* **Input records**:
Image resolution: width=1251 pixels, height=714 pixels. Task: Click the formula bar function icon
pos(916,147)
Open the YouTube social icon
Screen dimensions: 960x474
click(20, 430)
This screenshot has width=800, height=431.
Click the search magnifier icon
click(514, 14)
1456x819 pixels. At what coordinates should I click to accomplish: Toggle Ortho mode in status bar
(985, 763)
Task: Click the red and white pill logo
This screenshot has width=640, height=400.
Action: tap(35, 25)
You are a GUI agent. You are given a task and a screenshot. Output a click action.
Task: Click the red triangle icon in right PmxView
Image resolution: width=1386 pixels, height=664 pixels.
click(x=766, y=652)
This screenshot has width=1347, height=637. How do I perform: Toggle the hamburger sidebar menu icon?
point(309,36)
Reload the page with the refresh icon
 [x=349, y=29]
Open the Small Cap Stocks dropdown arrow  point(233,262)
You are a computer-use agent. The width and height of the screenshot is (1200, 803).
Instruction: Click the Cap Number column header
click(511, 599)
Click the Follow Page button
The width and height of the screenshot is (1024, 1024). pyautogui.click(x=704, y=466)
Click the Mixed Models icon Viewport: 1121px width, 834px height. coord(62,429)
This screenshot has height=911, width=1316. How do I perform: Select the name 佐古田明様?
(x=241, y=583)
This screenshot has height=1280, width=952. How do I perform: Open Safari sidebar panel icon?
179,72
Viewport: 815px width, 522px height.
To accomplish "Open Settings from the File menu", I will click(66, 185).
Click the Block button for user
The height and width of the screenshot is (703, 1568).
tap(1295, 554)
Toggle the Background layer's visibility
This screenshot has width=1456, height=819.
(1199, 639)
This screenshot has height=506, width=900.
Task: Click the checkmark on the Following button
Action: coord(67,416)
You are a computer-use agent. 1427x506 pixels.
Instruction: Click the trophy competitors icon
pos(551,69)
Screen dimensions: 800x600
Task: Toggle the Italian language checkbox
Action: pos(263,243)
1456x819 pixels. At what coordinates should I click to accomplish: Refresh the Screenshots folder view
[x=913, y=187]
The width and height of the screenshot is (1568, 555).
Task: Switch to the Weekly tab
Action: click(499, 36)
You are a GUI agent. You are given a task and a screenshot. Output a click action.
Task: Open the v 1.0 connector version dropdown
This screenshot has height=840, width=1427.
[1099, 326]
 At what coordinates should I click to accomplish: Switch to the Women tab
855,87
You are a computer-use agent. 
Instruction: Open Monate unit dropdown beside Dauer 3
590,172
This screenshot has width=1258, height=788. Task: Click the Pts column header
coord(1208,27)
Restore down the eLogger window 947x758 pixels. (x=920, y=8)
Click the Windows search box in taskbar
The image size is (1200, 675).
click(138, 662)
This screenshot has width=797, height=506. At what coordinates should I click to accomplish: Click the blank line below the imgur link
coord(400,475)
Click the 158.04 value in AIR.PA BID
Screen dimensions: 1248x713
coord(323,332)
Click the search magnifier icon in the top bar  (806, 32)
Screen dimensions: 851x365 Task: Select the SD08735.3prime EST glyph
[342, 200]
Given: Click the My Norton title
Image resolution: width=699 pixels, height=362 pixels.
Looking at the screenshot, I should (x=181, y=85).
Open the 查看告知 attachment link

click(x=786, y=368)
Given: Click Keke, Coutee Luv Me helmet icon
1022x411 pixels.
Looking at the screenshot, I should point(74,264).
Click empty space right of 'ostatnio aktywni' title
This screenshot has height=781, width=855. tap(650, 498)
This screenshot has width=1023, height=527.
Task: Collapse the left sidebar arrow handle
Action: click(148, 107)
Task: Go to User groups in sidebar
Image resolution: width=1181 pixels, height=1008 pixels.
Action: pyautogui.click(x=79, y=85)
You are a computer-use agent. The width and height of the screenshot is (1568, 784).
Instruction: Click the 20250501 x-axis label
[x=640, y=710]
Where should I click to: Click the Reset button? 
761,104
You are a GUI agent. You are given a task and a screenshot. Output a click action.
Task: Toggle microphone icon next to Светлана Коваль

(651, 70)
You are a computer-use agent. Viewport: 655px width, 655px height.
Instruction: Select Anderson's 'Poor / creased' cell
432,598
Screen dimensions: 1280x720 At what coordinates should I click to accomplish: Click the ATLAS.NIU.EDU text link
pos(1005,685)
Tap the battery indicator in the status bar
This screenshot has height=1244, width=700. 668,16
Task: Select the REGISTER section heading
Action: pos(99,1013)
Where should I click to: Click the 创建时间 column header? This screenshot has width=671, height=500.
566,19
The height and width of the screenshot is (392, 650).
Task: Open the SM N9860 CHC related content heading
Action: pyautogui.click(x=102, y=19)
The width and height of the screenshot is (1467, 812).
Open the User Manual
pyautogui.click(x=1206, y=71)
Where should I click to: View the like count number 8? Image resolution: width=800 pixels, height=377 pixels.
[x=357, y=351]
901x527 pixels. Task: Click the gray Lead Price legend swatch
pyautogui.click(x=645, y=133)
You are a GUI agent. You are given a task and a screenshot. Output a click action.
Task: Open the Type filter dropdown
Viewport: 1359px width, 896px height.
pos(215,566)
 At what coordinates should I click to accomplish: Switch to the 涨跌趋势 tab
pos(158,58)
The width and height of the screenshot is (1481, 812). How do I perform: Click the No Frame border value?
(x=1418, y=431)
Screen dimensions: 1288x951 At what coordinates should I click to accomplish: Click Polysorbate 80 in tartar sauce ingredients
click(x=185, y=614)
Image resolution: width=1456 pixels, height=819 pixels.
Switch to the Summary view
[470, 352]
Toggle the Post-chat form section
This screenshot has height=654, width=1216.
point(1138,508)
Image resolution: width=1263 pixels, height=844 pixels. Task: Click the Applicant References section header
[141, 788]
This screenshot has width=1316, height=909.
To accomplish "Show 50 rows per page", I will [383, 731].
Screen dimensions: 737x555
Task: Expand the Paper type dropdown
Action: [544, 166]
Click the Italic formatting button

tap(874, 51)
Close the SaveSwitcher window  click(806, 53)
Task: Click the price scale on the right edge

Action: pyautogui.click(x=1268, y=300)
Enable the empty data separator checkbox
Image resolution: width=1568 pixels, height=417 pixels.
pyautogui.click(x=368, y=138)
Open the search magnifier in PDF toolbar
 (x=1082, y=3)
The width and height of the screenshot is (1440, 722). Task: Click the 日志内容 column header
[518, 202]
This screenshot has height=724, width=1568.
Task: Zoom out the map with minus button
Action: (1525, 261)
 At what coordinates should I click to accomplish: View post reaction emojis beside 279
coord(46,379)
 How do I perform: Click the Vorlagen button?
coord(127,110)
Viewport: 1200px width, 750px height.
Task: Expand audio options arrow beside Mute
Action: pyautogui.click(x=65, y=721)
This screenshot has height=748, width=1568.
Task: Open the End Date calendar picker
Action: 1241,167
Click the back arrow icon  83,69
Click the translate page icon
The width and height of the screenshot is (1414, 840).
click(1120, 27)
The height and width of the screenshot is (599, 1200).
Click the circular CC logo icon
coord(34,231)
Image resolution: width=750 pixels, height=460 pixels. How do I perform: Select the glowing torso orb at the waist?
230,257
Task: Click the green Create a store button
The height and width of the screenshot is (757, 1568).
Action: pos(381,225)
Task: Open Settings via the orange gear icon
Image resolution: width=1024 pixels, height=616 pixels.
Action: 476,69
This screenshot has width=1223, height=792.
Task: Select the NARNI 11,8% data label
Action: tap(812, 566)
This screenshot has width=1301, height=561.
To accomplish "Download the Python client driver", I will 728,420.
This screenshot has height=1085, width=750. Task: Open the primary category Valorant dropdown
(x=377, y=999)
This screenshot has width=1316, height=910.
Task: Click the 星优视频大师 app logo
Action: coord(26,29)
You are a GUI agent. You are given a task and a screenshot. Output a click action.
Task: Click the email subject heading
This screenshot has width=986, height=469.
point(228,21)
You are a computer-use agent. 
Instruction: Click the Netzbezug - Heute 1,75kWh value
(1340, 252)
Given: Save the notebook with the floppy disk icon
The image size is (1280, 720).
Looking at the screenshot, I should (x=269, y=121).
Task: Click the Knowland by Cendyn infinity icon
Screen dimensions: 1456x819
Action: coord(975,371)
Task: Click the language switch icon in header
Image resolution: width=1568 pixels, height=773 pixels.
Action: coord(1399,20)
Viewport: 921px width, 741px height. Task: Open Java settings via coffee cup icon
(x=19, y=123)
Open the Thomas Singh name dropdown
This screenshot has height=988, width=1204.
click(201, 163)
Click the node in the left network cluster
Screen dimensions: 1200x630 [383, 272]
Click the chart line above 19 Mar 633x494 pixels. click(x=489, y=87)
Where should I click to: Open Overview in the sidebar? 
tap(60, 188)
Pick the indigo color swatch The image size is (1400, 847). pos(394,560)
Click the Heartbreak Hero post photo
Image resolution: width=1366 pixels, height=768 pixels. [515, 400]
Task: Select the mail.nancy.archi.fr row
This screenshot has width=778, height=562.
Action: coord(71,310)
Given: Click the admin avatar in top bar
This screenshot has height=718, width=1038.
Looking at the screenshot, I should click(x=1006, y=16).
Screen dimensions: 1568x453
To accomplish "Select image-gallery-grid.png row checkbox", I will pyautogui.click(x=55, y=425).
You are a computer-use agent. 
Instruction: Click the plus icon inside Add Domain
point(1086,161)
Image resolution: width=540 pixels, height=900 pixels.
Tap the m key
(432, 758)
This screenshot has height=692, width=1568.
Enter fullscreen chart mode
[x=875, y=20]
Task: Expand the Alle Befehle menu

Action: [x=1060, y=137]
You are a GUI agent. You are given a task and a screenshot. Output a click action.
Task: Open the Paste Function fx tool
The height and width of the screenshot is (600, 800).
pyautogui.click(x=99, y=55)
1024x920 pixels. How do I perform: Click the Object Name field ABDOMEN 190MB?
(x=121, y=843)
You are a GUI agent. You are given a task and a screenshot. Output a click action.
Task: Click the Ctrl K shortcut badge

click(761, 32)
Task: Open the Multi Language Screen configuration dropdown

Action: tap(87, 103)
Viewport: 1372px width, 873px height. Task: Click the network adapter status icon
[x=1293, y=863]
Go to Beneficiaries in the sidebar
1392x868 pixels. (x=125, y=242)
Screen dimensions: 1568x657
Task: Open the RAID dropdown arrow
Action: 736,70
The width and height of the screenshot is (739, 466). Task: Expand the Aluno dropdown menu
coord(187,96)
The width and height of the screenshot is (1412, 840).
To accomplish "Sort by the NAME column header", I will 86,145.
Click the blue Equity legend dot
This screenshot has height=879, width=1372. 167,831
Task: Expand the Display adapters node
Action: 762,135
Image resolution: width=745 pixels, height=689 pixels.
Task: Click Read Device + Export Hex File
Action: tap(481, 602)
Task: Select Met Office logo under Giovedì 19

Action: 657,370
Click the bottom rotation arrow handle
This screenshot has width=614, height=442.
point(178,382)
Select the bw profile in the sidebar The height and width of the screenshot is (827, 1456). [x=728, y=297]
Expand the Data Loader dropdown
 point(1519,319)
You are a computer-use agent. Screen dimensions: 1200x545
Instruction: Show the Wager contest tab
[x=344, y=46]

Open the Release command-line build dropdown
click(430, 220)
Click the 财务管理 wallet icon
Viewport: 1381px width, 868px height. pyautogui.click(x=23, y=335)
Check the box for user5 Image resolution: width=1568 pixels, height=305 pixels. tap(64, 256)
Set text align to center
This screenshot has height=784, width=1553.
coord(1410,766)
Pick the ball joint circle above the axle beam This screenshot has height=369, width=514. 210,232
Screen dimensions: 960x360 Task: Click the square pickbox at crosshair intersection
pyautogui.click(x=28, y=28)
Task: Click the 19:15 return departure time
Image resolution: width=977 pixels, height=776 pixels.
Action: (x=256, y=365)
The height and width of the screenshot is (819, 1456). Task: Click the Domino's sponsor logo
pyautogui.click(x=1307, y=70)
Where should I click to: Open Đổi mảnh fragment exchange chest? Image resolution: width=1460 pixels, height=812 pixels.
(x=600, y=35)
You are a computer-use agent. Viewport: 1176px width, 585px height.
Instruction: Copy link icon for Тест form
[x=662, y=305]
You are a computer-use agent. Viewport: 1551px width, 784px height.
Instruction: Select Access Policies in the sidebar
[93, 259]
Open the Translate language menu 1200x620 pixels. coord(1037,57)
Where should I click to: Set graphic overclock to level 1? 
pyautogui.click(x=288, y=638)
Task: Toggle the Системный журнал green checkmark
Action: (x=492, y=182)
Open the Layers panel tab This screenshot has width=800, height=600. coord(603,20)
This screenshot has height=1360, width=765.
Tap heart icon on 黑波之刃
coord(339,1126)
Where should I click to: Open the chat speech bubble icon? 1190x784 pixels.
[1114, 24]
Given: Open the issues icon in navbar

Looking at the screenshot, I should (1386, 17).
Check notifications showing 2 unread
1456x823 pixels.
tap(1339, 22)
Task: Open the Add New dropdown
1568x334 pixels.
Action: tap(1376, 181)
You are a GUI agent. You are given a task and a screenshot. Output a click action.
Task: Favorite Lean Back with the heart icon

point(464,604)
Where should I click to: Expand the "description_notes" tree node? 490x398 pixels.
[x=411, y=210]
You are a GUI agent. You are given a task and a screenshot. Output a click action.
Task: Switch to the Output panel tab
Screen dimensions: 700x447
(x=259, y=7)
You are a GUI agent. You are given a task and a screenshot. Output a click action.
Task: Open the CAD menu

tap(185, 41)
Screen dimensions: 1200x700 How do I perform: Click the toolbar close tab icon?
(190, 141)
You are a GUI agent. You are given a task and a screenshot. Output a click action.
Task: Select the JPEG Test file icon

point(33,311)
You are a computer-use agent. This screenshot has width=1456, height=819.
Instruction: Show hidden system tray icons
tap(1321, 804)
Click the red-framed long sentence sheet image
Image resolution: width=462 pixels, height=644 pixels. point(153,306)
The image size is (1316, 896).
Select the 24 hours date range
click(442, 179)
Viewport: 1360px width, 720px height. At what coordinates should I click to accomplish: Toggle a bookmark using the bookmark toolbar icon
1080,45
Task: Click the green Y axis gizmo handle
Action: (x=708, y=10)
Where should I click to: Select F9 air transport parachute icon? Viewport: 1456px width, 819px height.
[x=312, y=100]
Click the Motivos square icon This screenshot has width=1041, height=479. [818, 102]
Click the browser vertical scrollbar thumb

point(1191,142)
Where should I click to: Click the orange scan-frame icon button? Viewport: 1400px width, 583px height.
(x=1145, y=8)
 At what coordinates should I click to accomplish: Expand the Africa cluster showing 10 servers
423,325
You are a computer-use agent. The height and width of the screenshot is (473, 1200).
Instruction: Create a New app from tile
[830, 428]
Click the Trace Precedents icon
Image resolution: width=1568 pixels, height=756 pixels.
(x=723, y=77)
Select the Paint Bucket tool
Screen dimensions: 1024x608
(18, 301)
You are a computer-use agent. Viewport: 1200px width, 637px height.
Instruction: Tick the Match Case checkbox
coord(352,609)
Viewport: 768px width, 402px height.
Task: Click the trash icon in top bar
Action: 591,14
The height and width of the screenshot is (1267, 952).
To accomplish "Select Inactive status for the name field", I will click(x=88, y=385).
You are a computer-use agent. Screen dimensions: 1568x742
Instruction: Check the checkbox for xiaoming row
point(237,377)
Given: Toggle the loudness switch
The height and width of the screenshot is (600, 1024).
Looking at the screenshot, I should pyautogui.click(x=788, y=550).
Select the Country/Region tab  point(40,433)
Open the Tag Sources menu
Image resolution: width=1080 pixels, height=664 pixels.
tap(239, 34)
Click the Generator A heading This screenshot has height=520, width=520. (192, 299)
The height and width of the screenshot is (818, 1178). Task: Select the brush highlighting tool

* **Stated problem**:
Please copy the data above word for word, starting at the line containing "Click the Mixed" and ending at the line containing "Action: pos(263,243)".

* **Answer for this exercise**:
Click the Mixed Models icon Viewport: 1121px width, 834px height. coord(62,429)
This screenshot has height=911, width=1316. How do I perform: Select the name 佐古田明様?
(x=241, y=583)
This screenshot has height=1280, width=952. How do I perform: Open Safari sidebar panel icon?
179,72
Viewport: 815px width, 522px height.
To accomplish "Open Settings from the File menu", I will click(66, 185).
Click the Block button for user
The height and width of the screenshot is (703, 1568).
tap(1295, 554)
Toggle the Background layer's visibility
This screenshot has width=1456, height=819.
(1199, 639)
This screenshot has height=506, width=900.
Task: Click the checkmark on the Following button
Action: coord(67,416)
You are a computer-use agent. 1427x506 pixels.
Instruction: Click the trophy competitors icon
pos(551,69)
Screen dimensions: 800x600
Task: Toggle the Italian language checkbox
Action: pos(263,243)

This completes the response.